We’re going to see more of that. “That” is the conflict pitting green power developers facing ever growing demand for clean energy and environmentalists who want to preserve the often remote areas that are attractive to clean tech developers.
Yesterday, utility-scale solar developer BrightSource Energy, facing intense opposition from local environmentalists and politicians, opted to walk away from a project to build a solar farm in California’s eastern Mojave Desert, reports the Los Angeles Times.
Oakland, Calif.-based BrightSource, whose backers include Google and clean tech VC VantagePoint Venture Partners, had planned to develop its solar farm, requiring the deployment of tens of thousands of mirrors in a 5,130-acres (2076 hectares) remote area known as as Broadwell Dry Lake.
BrightSource probably concluded that the opposition from environmentalists and powerful politicians, including Senator Dianne Feinstein (D-Calif.) was not worth the time and money. Instead, the company will set its eye on one of the 19 other pieces of acreage it’s secured for development from the U.S. Bureau Land of Management.
The conflict does underscore one of clean tech’s Achilles’ heels as it morphs from a largely idealistic enterprise into a “big business.” As it stands, they, much like a Chevron (a BrightSource investor, so is BP) or ExxonMobil, today’s clean energy companies have to grow their business — which happens to involve the development of large, remote tracts of land — and respond to the demands of environmentalists and their traditional land preservation agenda.
The environmental movement seems to be split in two. It’s pro-business, seeing green as a way to create profits and jobs, and sometimes willing to develop wilderness areas if it means less CO2 pumped into the atmosphere. Count not only companies like BrightSource in that camp, but also President Obama. The movement is also an advocacy movement that seeks to preserve land and views any encroachment, even by a carbon-free energy companies, as a negative.
In her statement praising BrightSource’s decision, Sen. Feinstein lightly addressed this issue:
“It’s clear that conservation and renewable energy development are not mutually exclusive goals — there is room enough in the California desert for both.”
Despite Senator Feinstein’s optimism, this green on green tension is likely to grow as more states implement Renewable Energy Standards, requiring utilities to produce more clean wind or solar-generated electricity. California legislators just approved a law requiring state power utilities to generate 33 percent of their electricity from renewables by 2020.
Aware that opposition both from environmentalists and NIMBY folks could slow the Obama’s ambitious green agenda, Senator Harry Reid (D-Nev.) introduced legislation in Washington earlier this year that would streamline the contentious permitting process by giving the Interior Department final say on project siting issues, overriding local Public Utilities Commission.

> _Task description_: Copy the BrightSource solar farm article from "We’re going to" to "Los Angeles Times." word for word.

> _Extracted information_:
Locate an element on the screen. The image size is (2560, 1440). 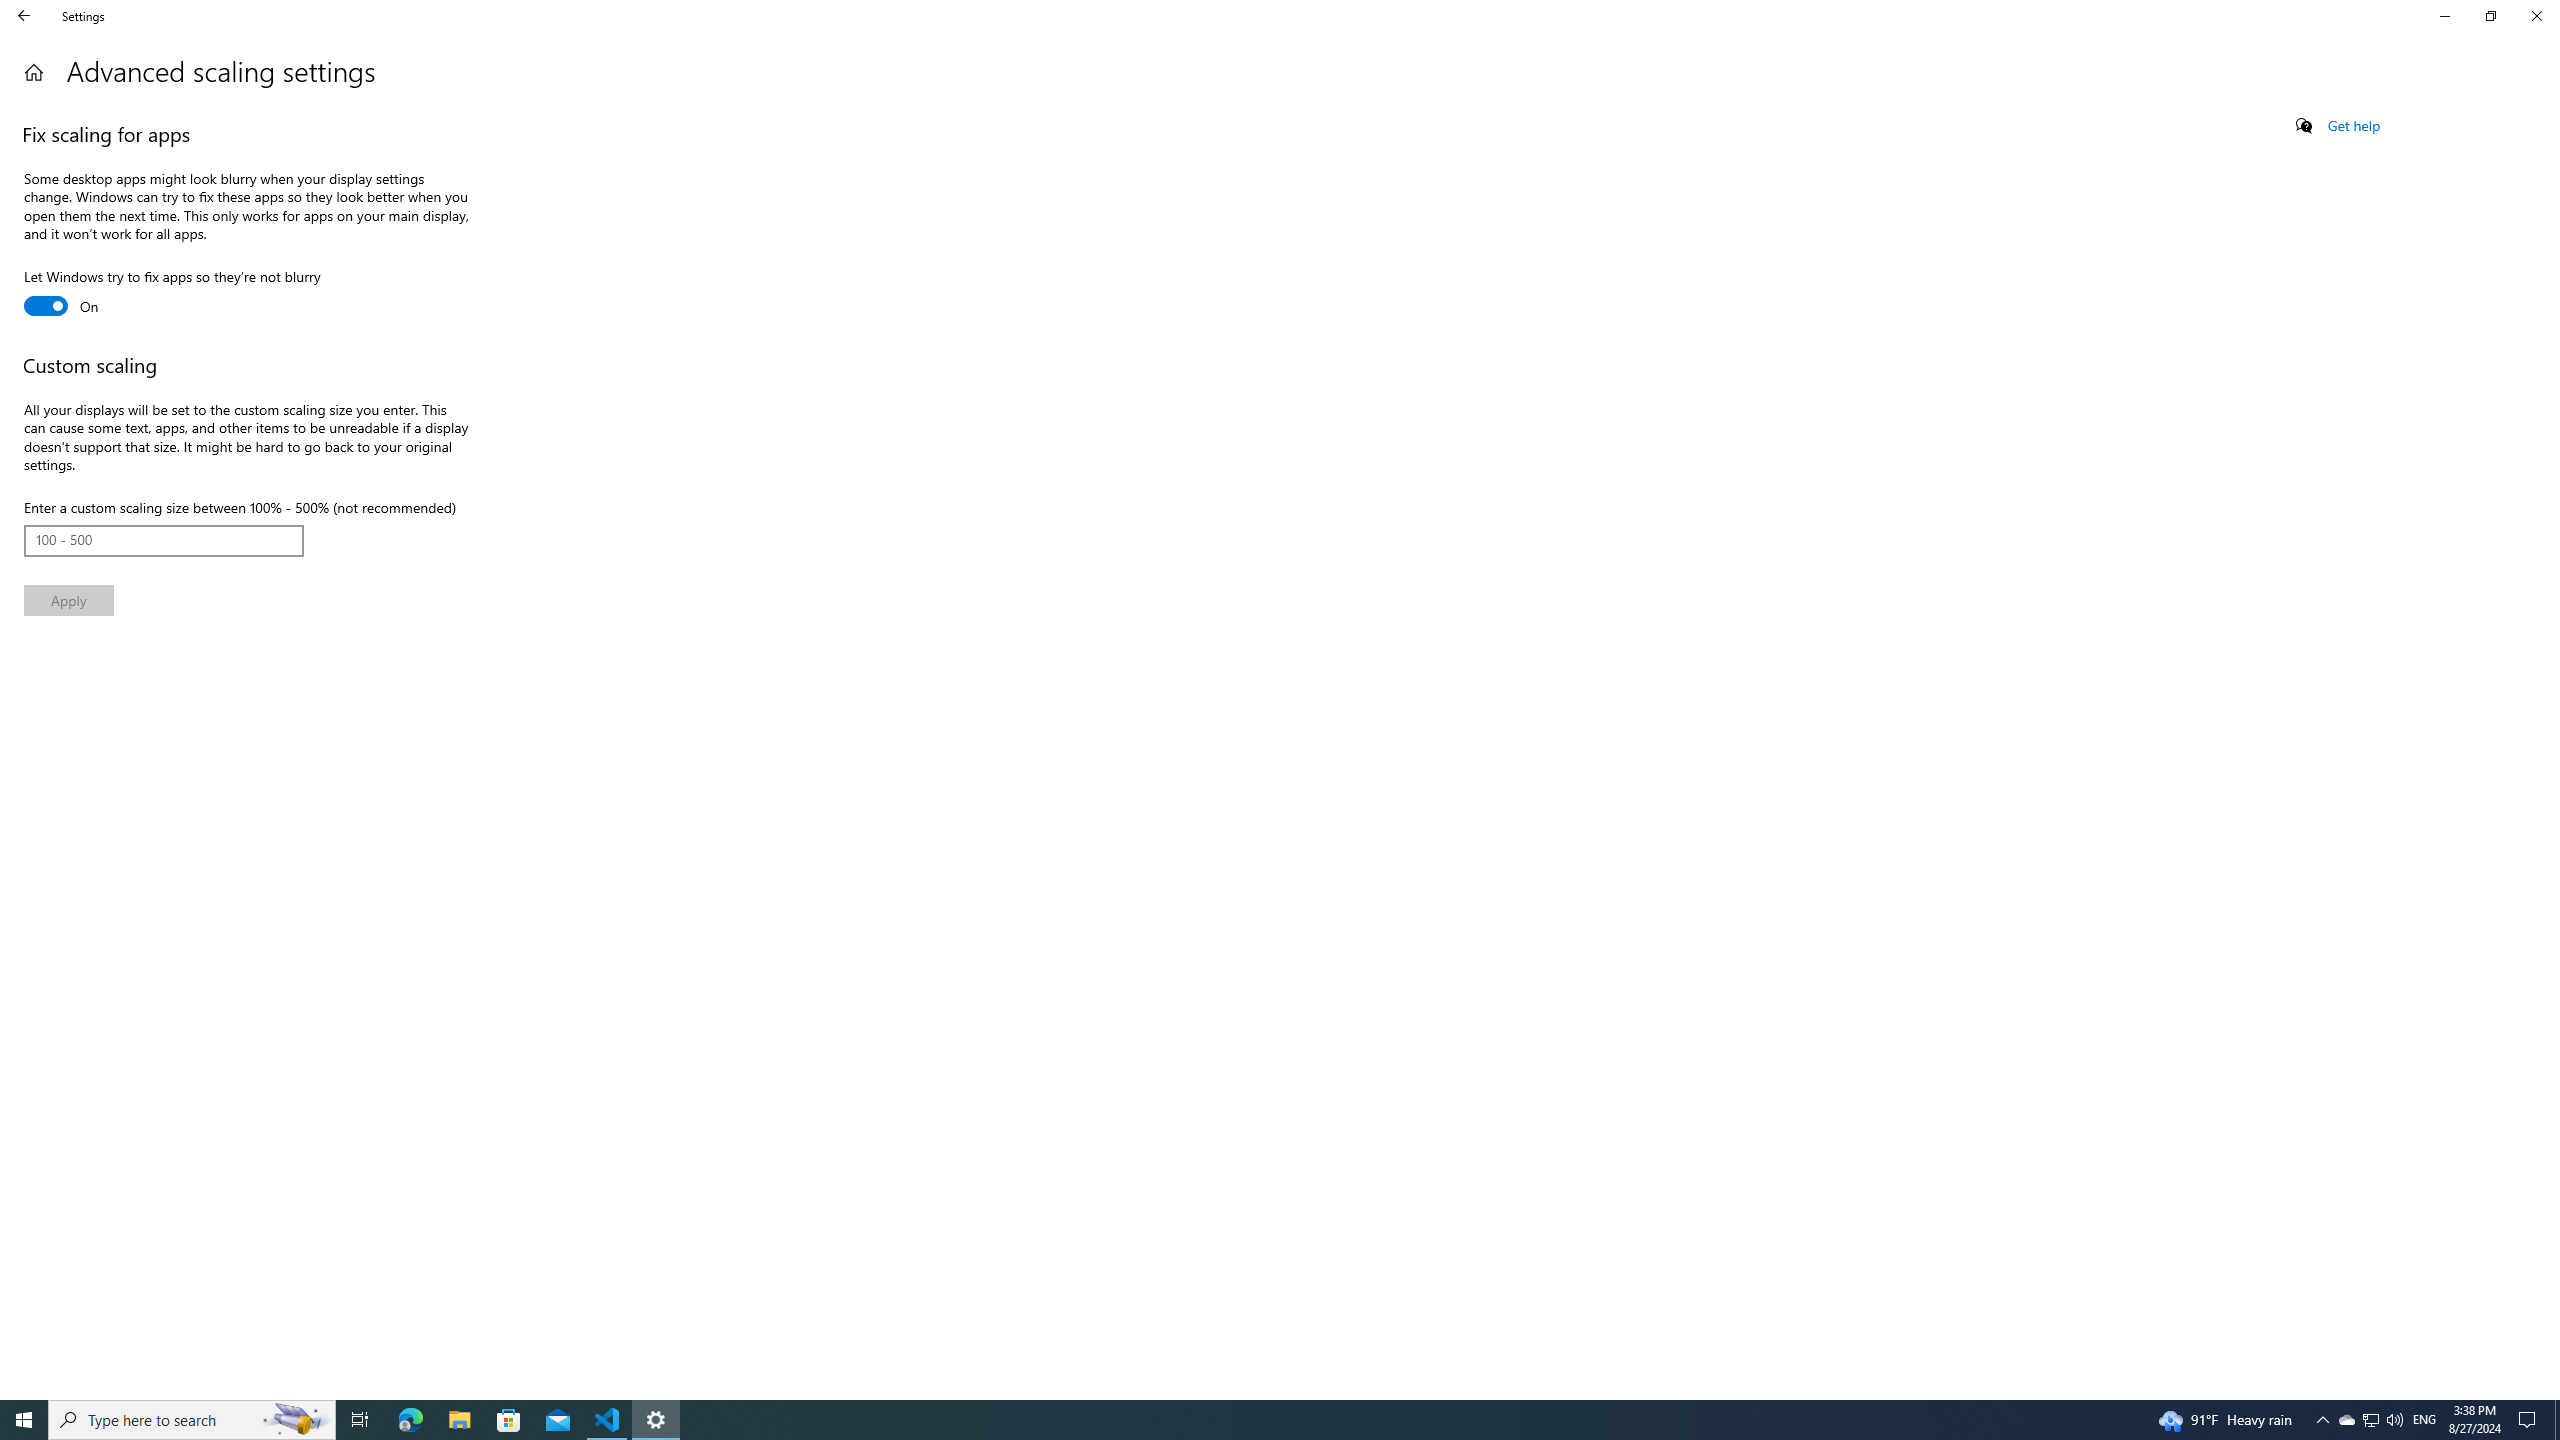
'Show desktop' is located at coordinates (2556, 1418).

...

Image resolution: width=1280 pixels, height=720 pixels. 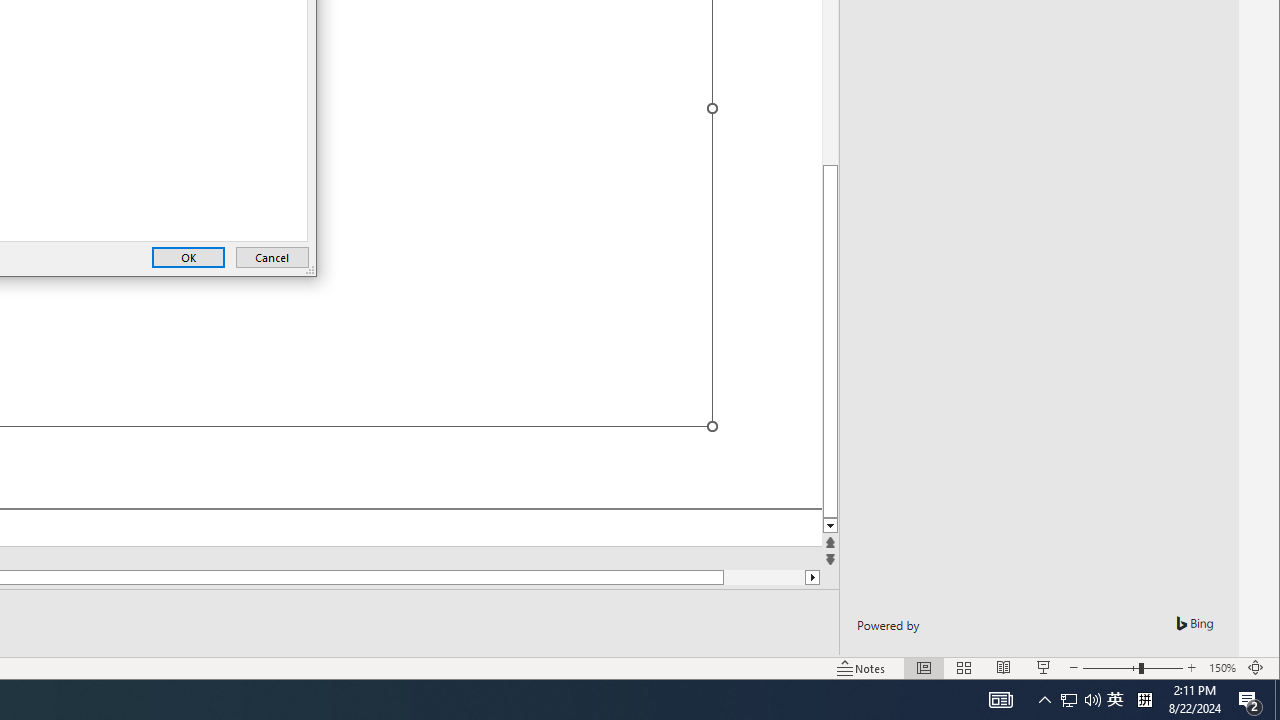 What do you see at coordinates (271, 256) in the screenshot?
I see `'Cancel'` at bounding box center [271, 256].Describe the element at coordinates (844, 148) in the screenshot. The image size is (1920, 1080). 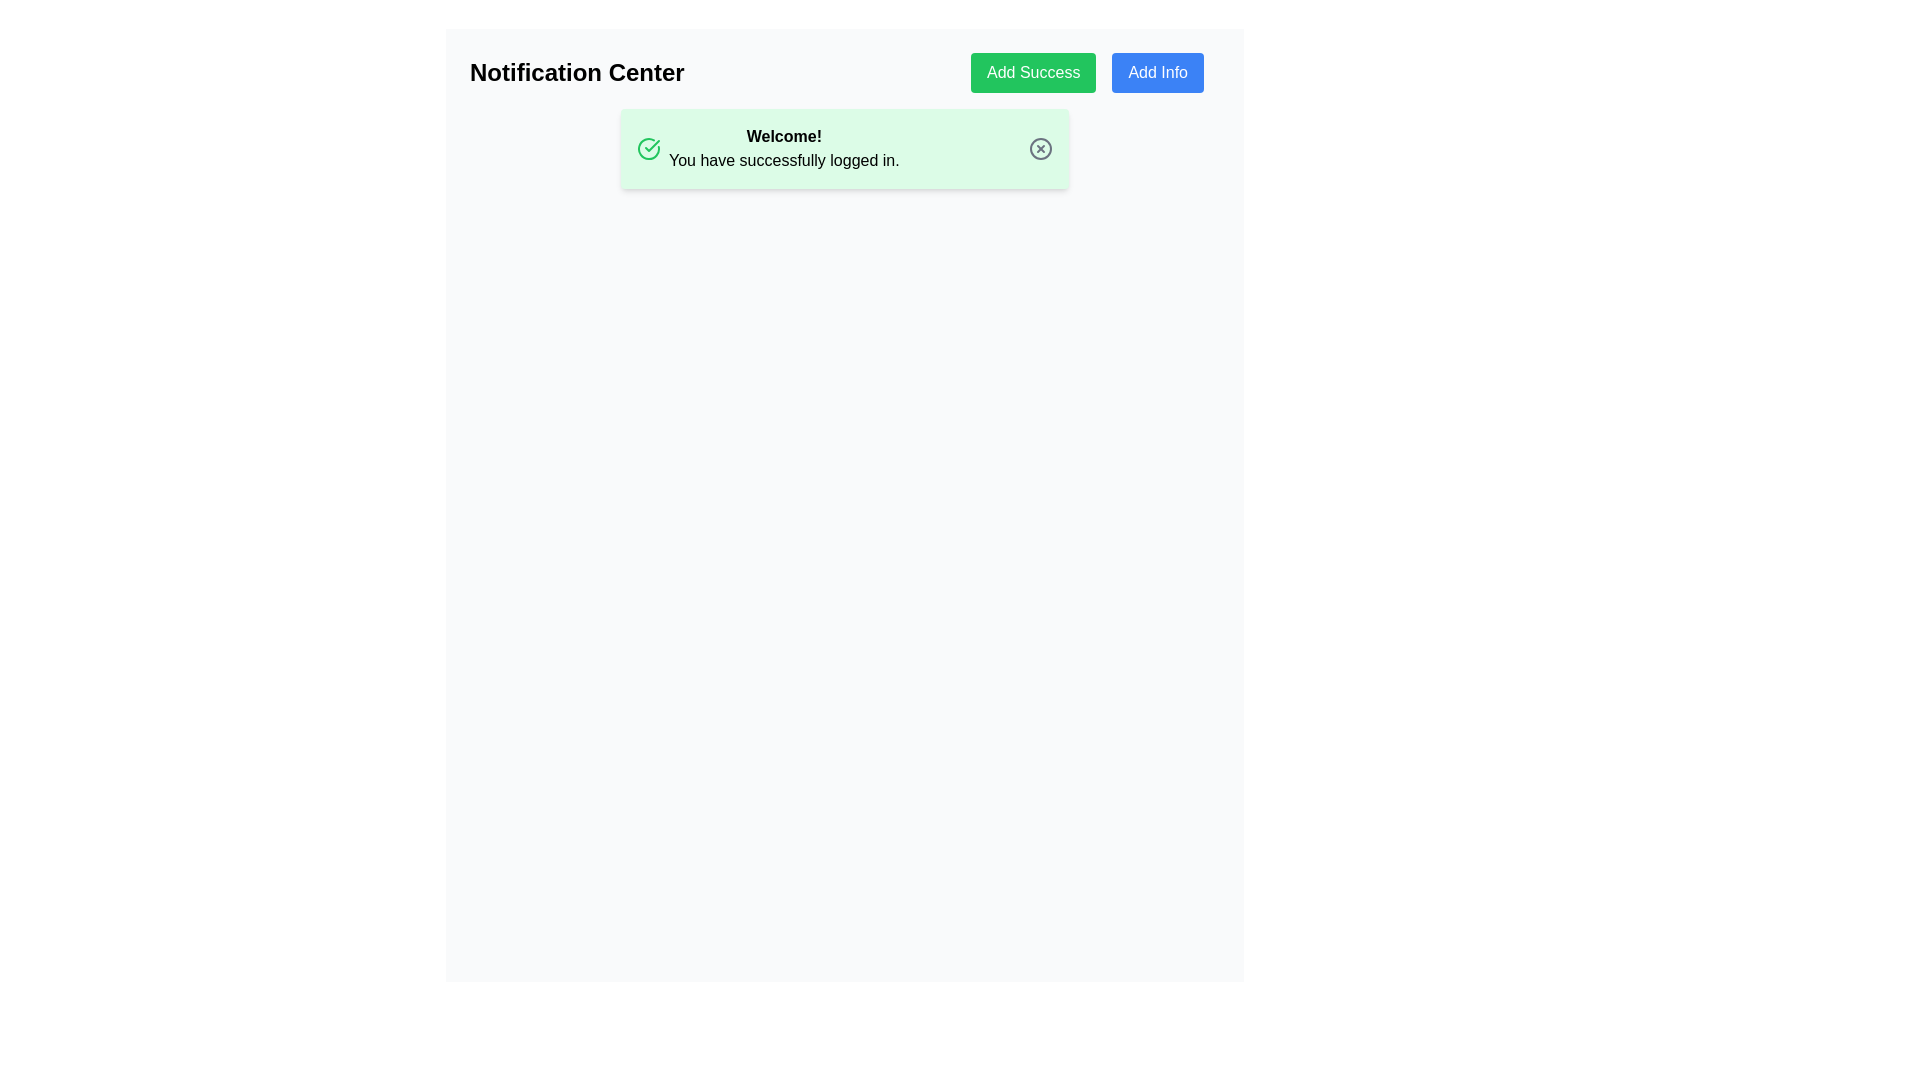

> _Exercise response_:
We’re going to see more of that. “That” is the conflict pitting green power developers facing ever growing demand for clean energy and environmentalists who want to preserve the often remote areas that are attractive to clean tech developers.
Yesterday, utility-scale solar developer BrightSource Energy, facing intense opposition from local environmentalists and politicians, opted to walk away from a project to build a solar farm in California’s eastern Mojave Desert, reports the Los Angeles Times.